TR-01-4.ps.Z

Exploiting Neglected Data Locality in Browsers

L. Xiao and X. Zhang 

Proceedings of the 10th International World Wide Web Conference (WWW10),
Hong Kong, May 1-5, 2001, (an extended abstract).

Abstract 

With an significant increase of memory and disk capacity
in workstations and PCs, and with the fine improvement of
web browser caching capability, users are able to enlarge
the browser cache size for more frequent accesses to the 
cached data objects and to retain them in an organized manner
for a longer period of time.
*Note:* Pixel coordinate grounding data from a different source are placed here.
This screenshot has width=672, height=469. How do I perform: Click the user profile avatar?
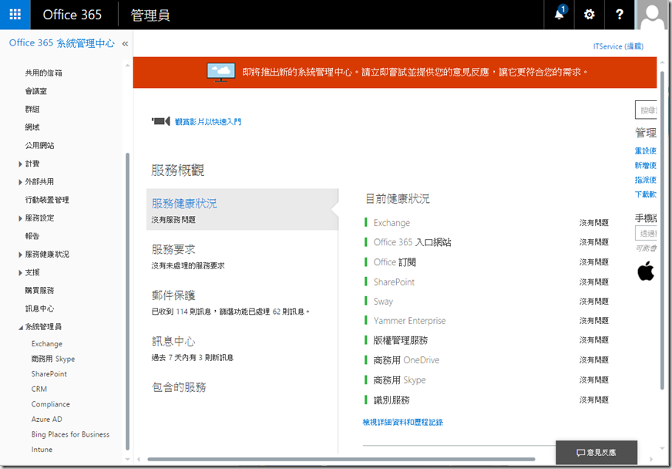click(653, 15)
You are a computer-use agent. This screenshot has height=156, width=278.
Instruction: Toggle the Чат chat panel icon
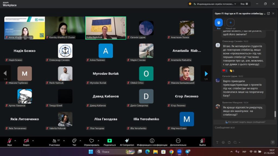pyautogui.click(x=74, y=141)
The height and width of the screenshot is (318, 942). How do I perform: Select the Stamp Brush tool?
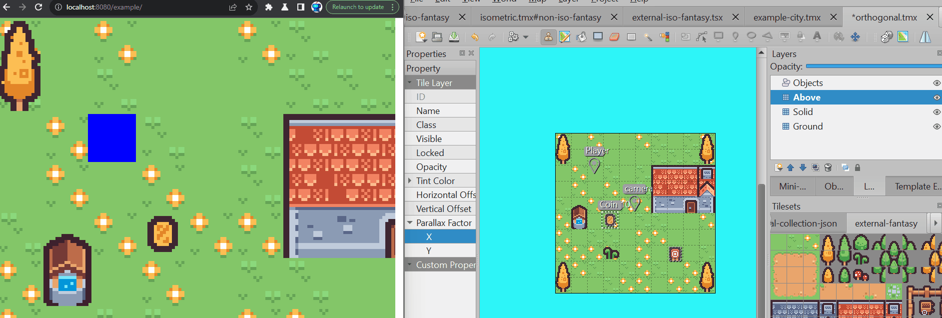click(x=548, y=37)
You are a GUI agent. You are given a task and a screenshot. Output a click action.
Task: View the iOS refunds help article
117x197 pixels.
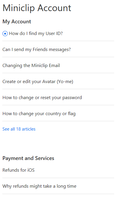[x=18, y=170]

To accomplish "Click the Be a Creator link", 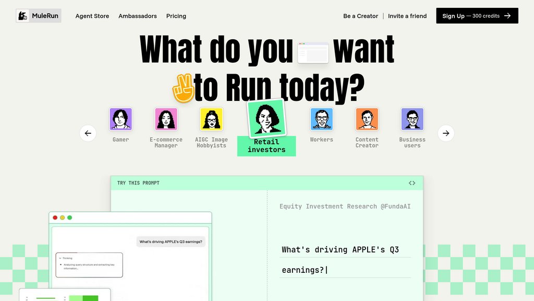I will point(360,16).
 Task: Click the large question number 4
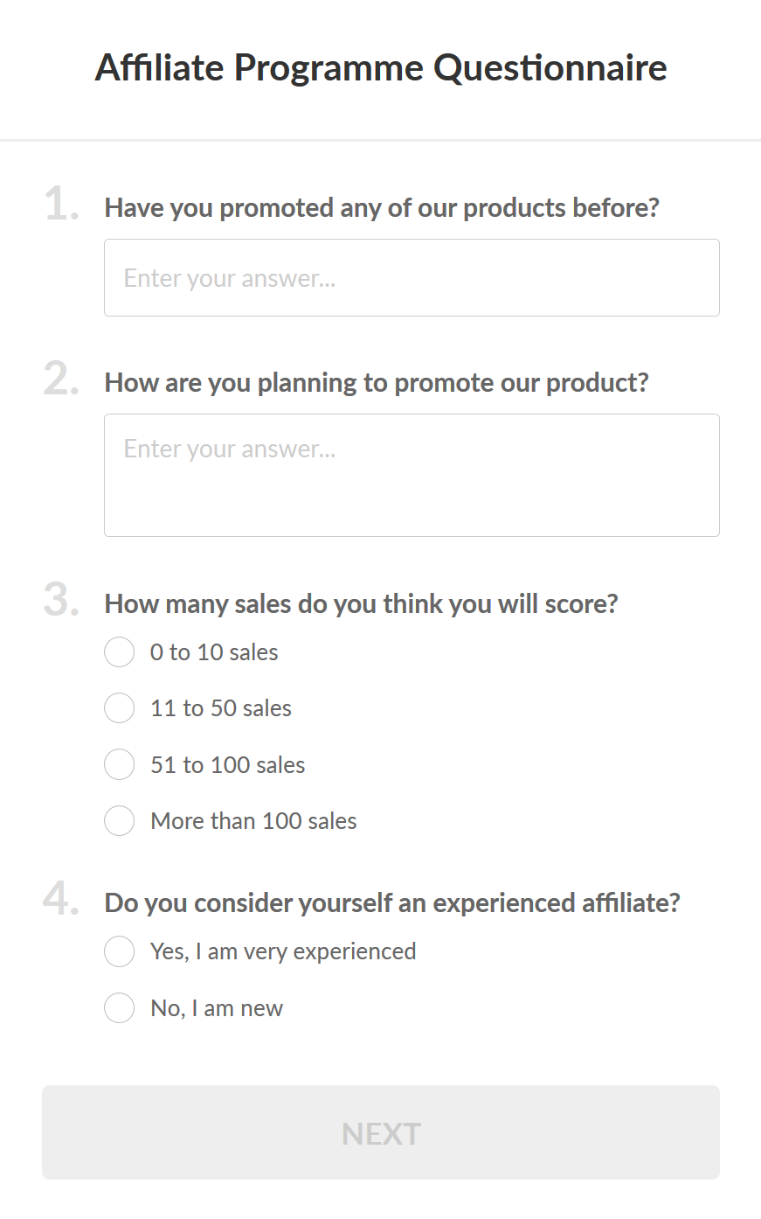(x=60, y=900)
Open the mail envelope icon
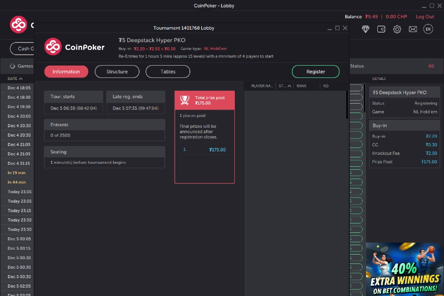The width and height of the screenshot is (444, 296). coord(413,29)
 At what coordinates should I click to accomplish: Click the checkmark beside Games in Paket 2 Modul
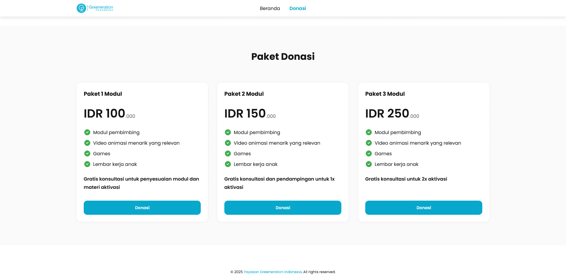228,153
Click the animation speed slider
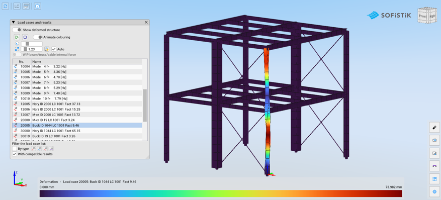441x200 pixels. click(x=32, y=44)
However, the browser caches are not
shared among themselves and the available locality in browsers are
neglected in Web proxy caching. 

In this paper, we propose an enhanced caching technique, called
``Browser-Aware Proxy Server", to exploit the neglected data locality
in browser caches for further performance improvement.
Conducting trace-driven simulations, we present three new findings
and contributions: (1) The neglected data locality in browser caches
is significant and can be utilized for improving caching performance.
(2) The additional index file and the storage required by the
browser-aware proxy server are justifiable for the performance gain.
(3) We show that the browser-aware proxy server outperforms
a browser-unaware proxy server by 21% and 40%, measured by the average
hit ratio and byte hit ratio, respectively. We also show that web server
access latency can be reduced to 35\% with a slight increase of local
traffic in the client side.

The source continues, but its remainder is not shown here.